I’m also proud of our work on health literacy and getting nurses to do assessments in clinics throughout the United Sates. We reached out and taught over 400 clinics in the United States, teaching nurses how to do a health literacy screen before they started educating patients about their medicine or self-care processes.
At [the American Organization of Nurse Executives], I worked to promote leadership and diversity leadership, chairing a task force we launched three years ago. We demonstrated the importance of reaching out and tapping into academicians who may not have thought about being on the board of AONE, but who are helping to produce the next round of health professionals. They’re going to bring diversity of thought and expertise to the table. Other organizations took on leadership diversity work and did the same thing — the American Nurses Association, American Association of Colleges of Nursing, National League for Nursing, American Academy of Nursing and National Black Nurses Association. It’s about paving the way by providing examples so others can help scale the work of promoting the next round of nurse leaders.
AONE reached 10,000 members this year. Each of those 10,000 is capable of reaching another 100,000. It’s an opportunity to influence individuals who will go and help wave the banner about why we believe it is important to be inclusive in health care. Being inclusive is more than just counting how many of “x” you have. It means developing a broad group of individuals who will help lead the cause.
Anderson: What is on the horizon for health care over the next 10 years?
Burnes Bolton: I think it’s already been launched — the need to reshape the health care delivery system to do more outside the walls of hospitals.
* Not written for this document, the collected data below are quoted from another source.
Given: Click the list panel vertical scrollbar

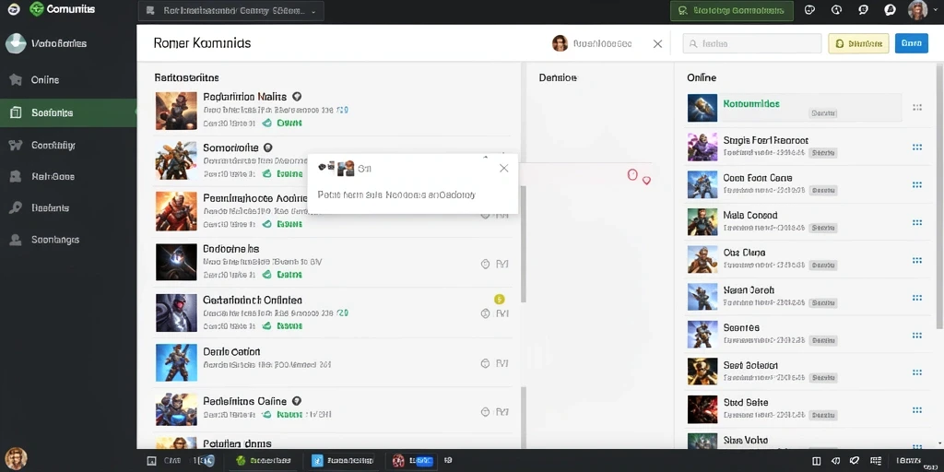Looking at the screenshot, I should (x=524, y=243).
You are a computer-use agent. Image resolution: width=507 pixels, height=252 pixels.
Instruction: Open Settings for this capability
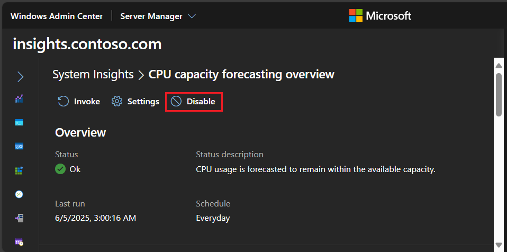click(x=135, y=102)
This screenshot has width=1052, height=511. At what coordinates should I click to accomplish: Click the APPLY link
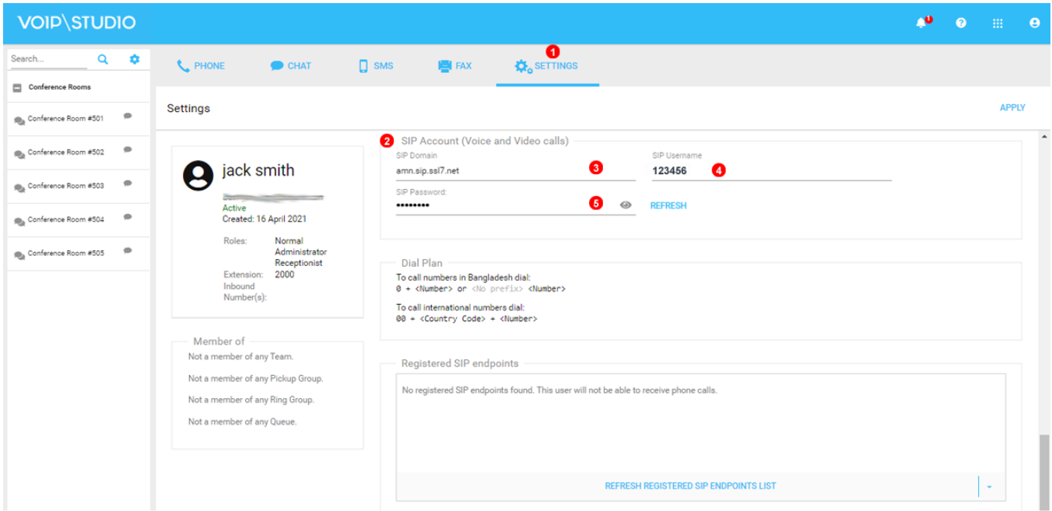(x=1012, y=107)
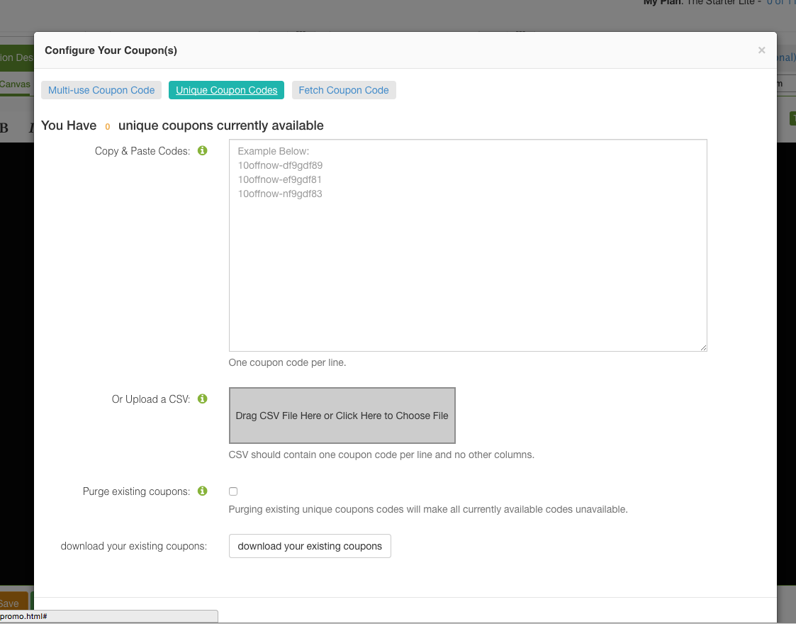Click the info icon beside Copy & Paste Codes
796x624 pixels.
(202, 150)
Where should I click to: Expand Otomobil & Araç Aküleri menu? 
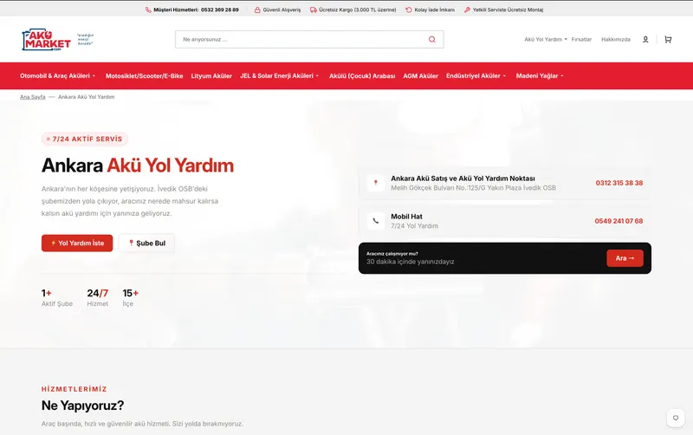pyautogui.click(x=57, y=75)
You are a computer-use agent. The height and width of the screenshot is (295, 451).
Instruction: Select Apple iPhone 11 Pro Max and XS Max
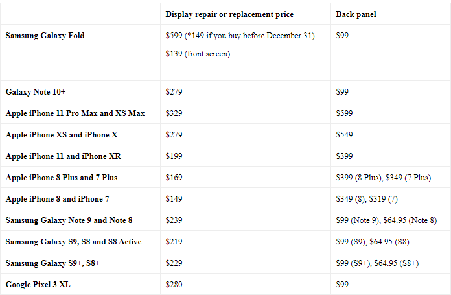click(x=75, y=113)
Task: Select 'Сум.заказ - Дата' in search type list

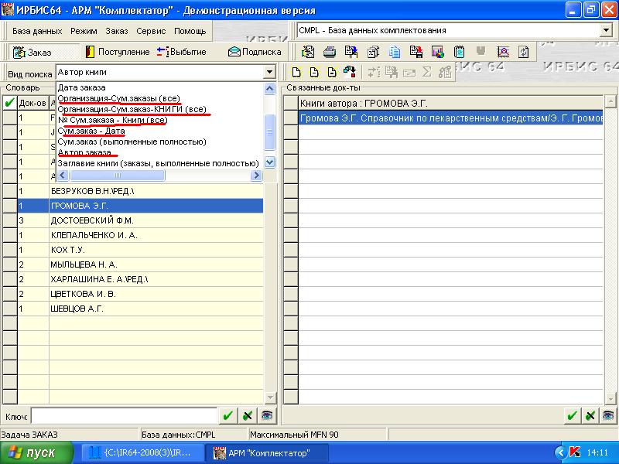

The AHA’s “redefining the H” is absolutely right on. But it’s going to take some effort. We will still need America’s hospitals — they will always be needed. But we will need hospitals to be more engaged in population health management. That’s something that was not in the core curriculum of many health professions.
How do hospitals retool the workforce? As organizations move in the direction of being more than a hospital, what can they do to make sure they’re a cornerstone of a health care system, not just a health delivery system?
It will take leadership to prepare the health care workforce to be engaged in population health management. And it will take being engaged with new partners that are addressing the social determinants of health. I think it is exciting and will help hospitals to reduce health disparities, because we will be looking at it from a broader lens.
Kenneth Anderson, D.O., is the chief operating officer and acting president of the Health Research & Educational Trust, an affiliate of the American Hospital Association.